Information Literacy?

 

If you believe that the earth is flat, that space aliens built the pyramids, or that the Apollo moon landings were filmed on a Hollywood movie set, you will be able to find plenty of articles online supporting your opinions. Does that mean it is all true? Of course not, but it does show that you should use some caution while doing research online. To help kids better distinguish between fact and fiction online, the state of New Jersey has passed a new law requiring mandatory “K-12 Information Literacy Education.”

While this may sound fine on the surface, I think there are some good reasons to have reservations about this program. Recently, we have seen the government trying, often successfully, to censor views that they don’t like. Could this just be a partisan effort to discourage kids from learning things outside of the governments chosen narrative? The official press release from Governor Phil Murphy’s office says, “as we approach the two-year anniversary of the January 6th attack on the US Capitol.
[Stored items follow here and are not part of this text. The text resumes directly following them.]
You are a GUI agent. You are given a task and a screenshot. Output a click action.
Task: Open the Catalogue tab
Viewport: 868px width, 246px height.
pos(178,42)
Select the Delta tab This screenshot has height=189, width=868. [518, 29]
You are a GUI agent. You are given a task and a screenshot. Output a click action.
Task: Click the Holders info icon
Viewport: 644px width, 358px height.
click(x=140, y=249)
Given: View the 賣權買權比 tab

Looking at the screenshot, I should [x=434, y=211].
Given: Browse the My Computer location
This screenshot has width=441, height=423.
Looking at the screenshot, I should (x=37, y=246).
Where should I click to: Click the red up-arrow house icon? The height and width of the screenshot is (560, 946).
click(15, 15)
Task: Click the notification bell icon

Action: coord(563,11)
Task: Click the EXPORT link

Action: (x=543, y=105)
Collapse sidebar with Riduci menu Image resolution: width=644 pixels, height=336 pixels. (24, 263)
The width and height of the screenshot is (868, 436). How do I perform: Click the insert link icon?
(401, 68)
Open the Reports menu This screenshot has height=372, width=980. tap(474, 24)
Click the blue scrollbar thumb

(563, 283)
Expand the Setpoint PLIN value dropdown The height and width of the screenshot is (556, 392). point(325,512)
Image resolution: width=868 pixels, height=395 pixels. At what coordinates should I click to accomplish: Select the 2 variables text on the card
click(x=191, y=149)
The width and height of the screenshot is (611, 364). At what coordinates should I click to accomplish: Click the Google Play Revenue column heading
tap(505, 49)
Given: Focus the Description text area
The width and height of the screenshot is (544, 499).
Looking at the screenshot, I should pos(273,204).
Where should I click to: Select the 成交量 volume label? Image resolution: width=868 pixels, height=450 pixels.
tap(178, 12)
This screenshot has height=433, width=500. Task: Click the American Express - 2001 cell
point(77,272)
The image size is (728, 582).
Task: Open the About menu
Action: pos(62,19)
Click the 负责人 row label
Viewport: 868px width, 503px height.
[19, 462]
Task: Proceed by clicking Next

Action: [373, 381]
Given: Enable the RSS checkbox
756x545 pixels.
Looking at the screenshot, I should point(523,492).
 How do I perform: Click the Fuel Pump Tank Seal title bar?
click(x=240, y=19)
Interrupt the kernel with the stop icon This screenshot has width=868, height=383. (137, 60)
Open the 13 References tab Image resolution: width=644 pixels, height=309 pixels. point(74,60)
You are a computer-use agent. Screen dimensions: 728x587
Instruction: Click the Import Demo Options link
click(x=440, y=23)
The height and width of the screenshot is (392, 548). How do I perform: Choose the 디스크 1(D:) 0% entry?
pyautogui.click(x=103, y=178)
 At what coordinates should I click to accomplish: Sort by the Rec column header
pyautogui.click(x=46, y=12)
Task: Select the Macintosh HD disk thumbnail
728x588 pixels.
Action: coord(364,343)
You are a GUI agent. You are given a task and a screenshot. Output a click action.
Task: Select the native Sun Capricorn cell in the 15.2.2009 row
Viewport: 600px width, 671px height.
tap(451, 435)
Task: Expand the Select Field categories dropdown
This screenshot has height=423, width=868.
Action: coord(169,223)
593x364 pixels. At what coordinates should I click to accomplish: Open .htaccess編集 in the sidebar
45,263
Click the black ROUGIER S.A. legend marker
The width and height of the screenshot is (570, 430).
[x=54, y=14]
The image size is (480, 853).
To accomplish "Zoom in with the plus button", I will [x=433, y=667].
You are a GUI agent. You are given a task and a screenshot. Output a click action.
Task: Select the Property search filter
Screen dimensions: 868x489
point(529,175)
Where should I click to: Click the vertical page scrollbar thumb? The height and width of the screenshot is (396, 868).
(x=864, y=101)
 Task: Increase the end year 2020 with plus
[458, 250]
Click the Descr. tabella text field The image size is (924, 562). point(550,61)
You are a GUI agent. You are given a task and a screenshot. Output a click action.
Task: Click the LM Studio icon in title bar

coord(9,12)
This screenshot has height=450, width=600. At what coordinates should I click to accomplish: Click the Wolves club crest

It is incredibly important that our children are taught how to discern reliable sources and recognize false information.” It does seem interesting that this is the example they chose to go with.

When trying to determine which sources are the most reliable, what will they tell kids to rely on? Your mainstream TV networks and newspapers all reported on a Russian collusion story that turned out to be false. They told us with certainty that the Hunter Biden laptop story was “Russian disinformation” when a little research could have proven that false. Will the new NJ program tell you that the tabloid, the New York Post, and former Mayor Rudy Giuliani were the more reliable and trustworthy sources in this case?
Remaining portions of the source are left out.